Durante este periodo se ha cumplido con las obligaciones como el pago corriente de energía a los generadores, proveedores de bienes y servicios, contratistas, nómina de los trabajadores y pensionados. Se demuestra que la intervención ha logrado incrementar el recaudo (a corte de mayo fue del 88.3), se hicieron algunas inversiones para mejorar la calidad del servicio, se optimizaron los tiempos de respuesta de atención al cliente, al pasarse de 38 minutos a 28 minutos por persona y en atención de daños se disminuyó en un 35%, reflejando una compañía más cercana a sus clientes.
Lo más importante es que gracias a la intervención se ha evitado que la empresa pierda valor y se mantenga el servicio de energía eléctrica hasta que se encuentre un nuevo operador con músculo financiero para que realice las inversiones necesarias que mejoren la calidad del servicio de energía eléctrica en la Costa Caribe.
Los primeros pasos del proceso de intervención, consistieron en estabilizar financiera y técnicamente la compañía y así garantizar la prestación del servicio a los clientes en todos los rincones de la costa. Para el caso de las pérdidas de energía, es decir aquella que es hurtada o se pierde por las malas condiciones de la red de distribución, esta fue incrementando a través de los años. En 2013, 15,70%; 2014, 16,37%; 2015, 16,43% y en 2016 alcanzaron el 17,08%. En cuanto al cobro, es decir los ingresos por la prestación del servicio de energía por parte de los clientes se pasó en 2011 de 92,31% a un 82,94% en 2016.

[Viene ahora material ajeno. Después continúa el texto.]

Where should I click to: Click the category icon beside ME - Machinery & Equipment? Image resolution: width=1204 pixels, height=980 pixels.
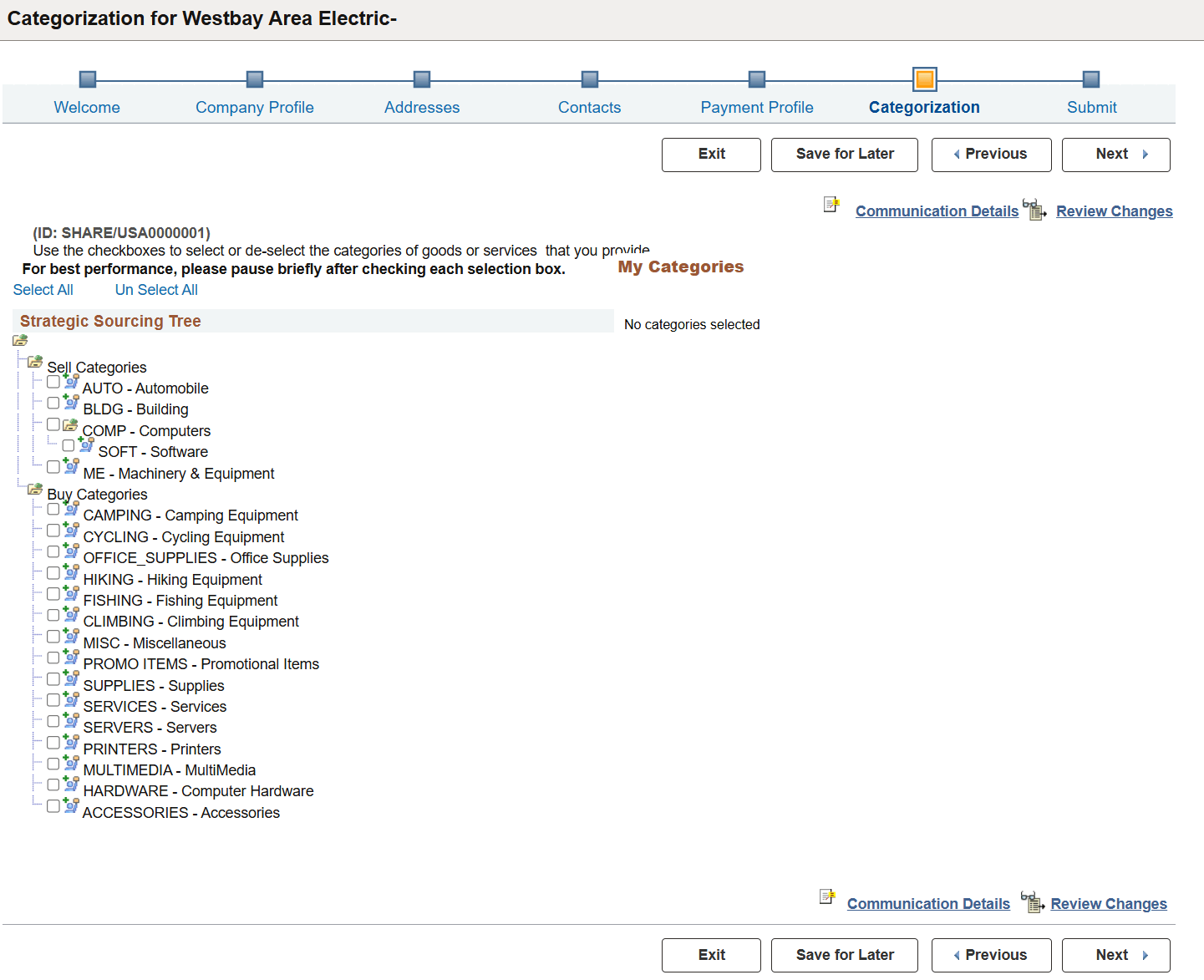pos(70,466)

El tema de las inversiones ha sido históricamente crítico por cuanto se invirtieron $203.847 millones de pesos en 2011 mientras que en 2015 sólo alcanzó los $131.803 millones de pesos. Situación similar se presentó en 2016 con una inversión del orden de los $131.745 millones de pesos, presentando un resago en las inversiones que se verán reflejadas en la calidad del servicio.
El bajo nivel de inversión provocó que el SAIDI pasara de 82,33 horas de interrupciones en 2012 a 99,37 horas en 2016. Para el caso del SAIFI que mide el número de veces de las interrupciones en 2012 fue de 80,32 a 100,33 veces en 2016.